▶ _Problem description_: Pictures must not appear in your answer. Write out exactly the lines from the one with "This screenshot has height=485, width=689." through the last line of the entries below.
START Information shown
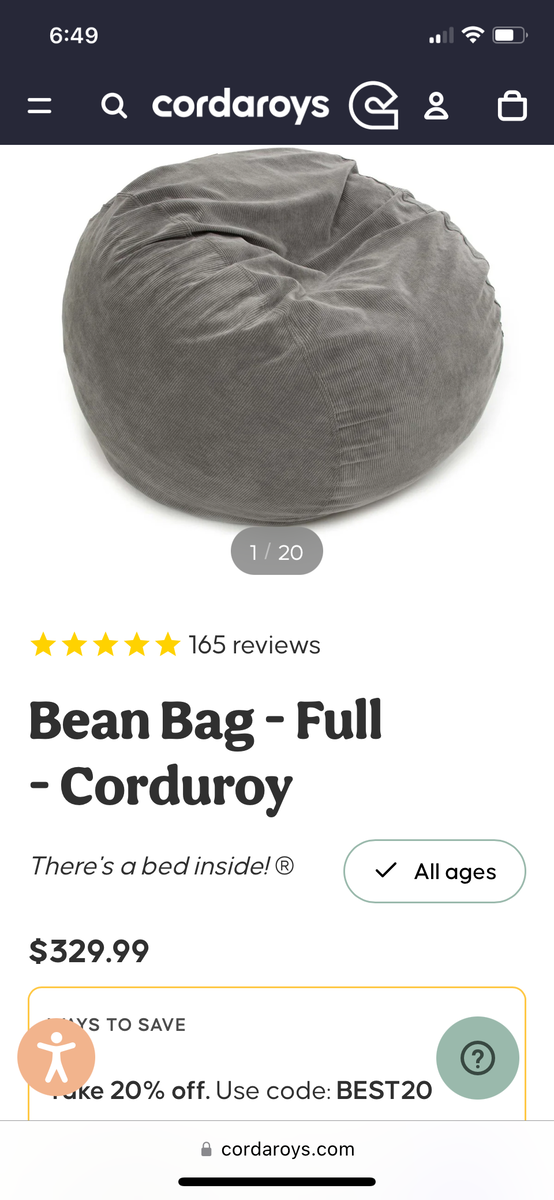Screen dimensions: 554x1200
Task: Tap the BEST20 promo code text
Action: pyautogui.click(x=384, y=1090)
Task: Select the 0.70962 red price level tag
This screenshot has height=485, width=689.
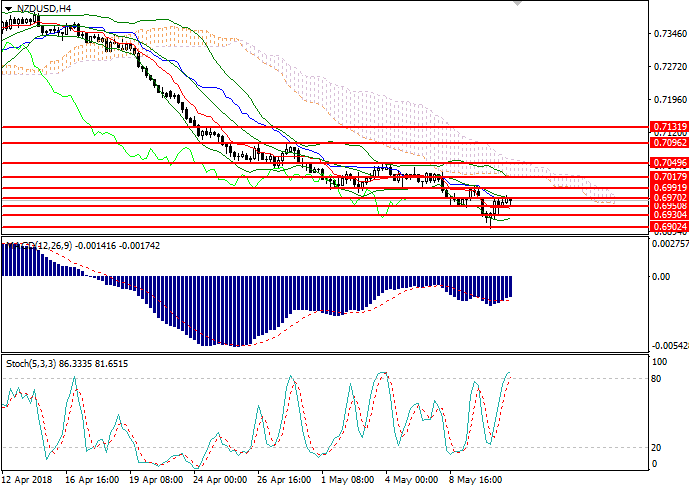Action: [x=668, y=142]
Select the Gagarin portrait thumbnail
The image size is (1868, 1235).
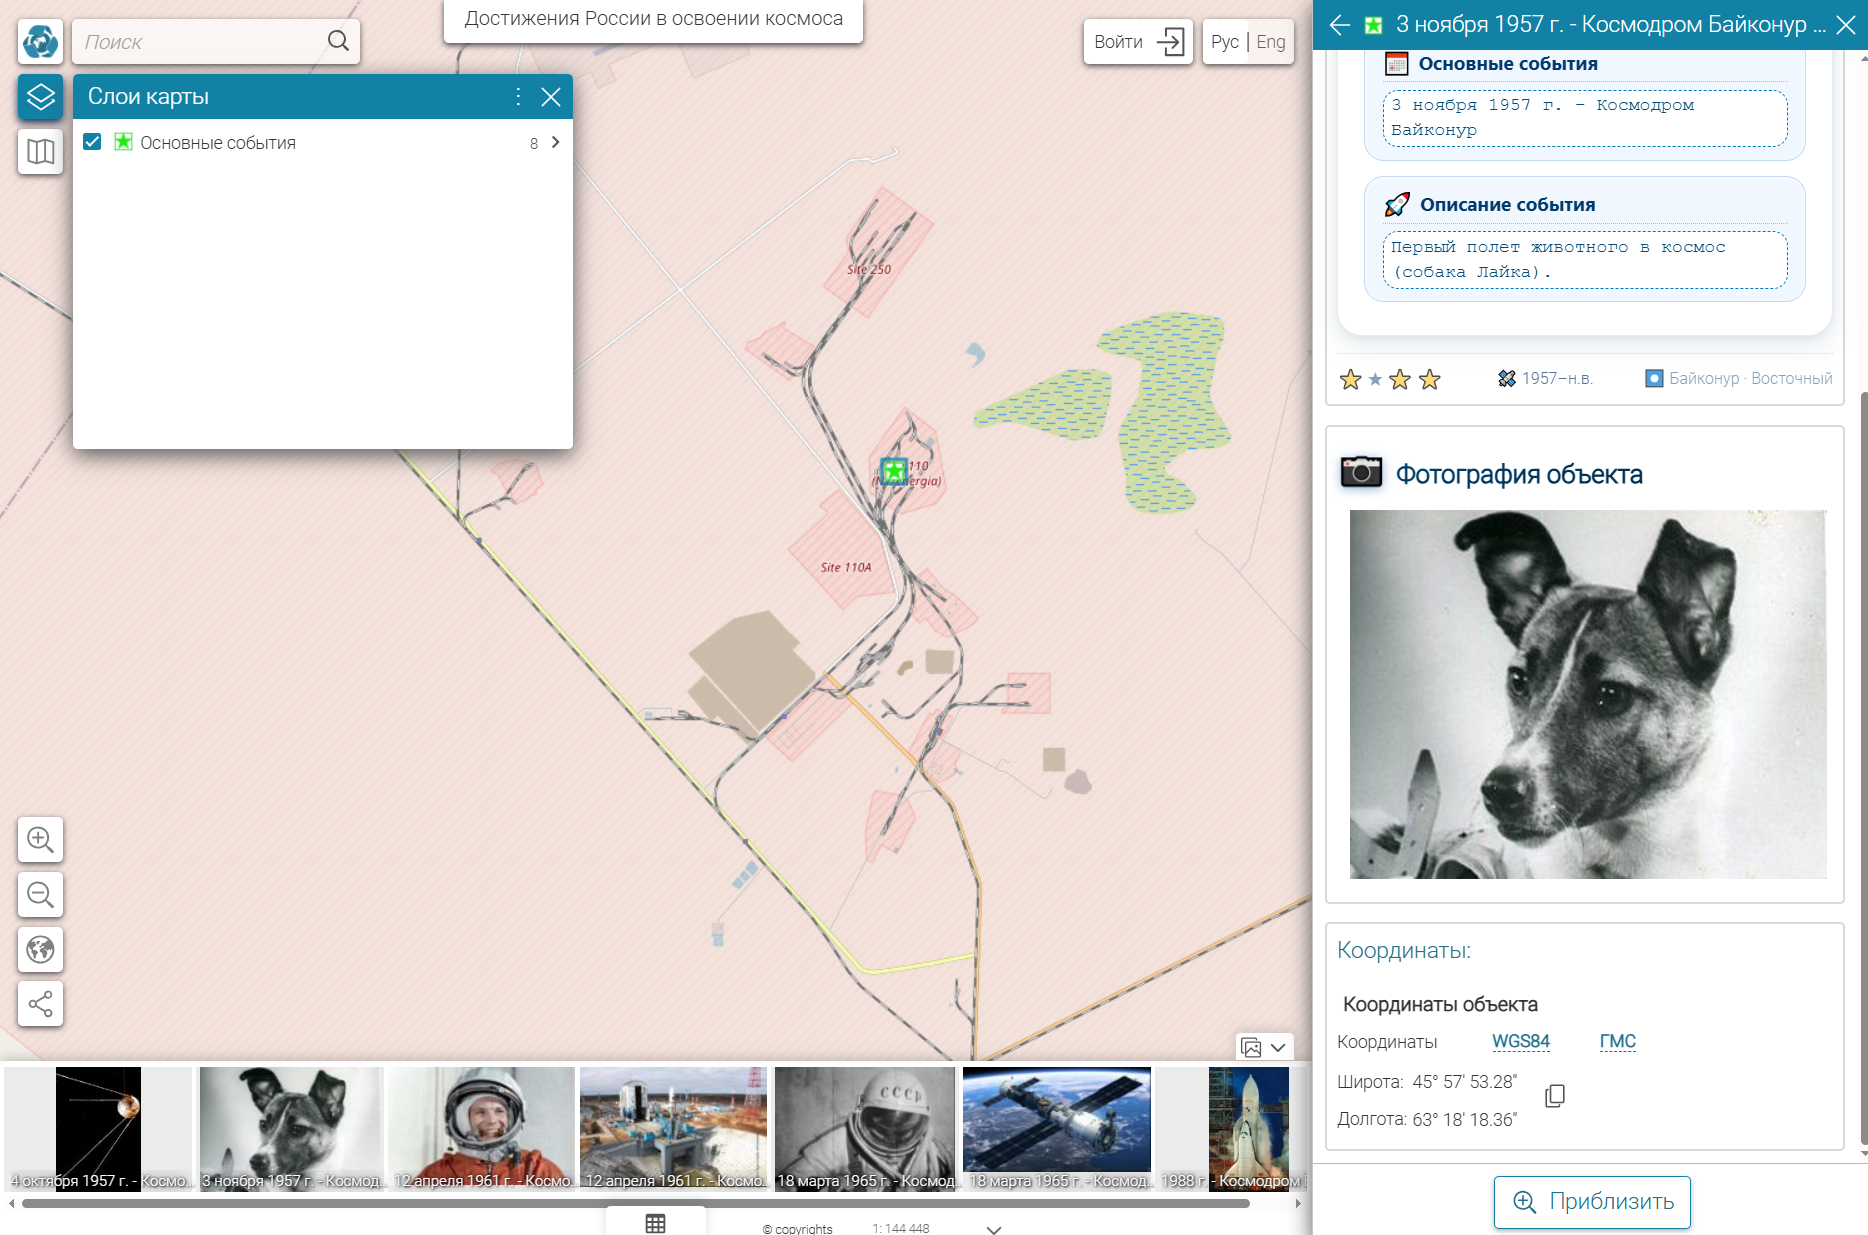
END Information shown
▶ _Answer section_:
This screenshot has height=485, width=689.
Action: [x=668, y=142]
Select the Gagarin portrait thumbnail
The image size is (1868, 1235).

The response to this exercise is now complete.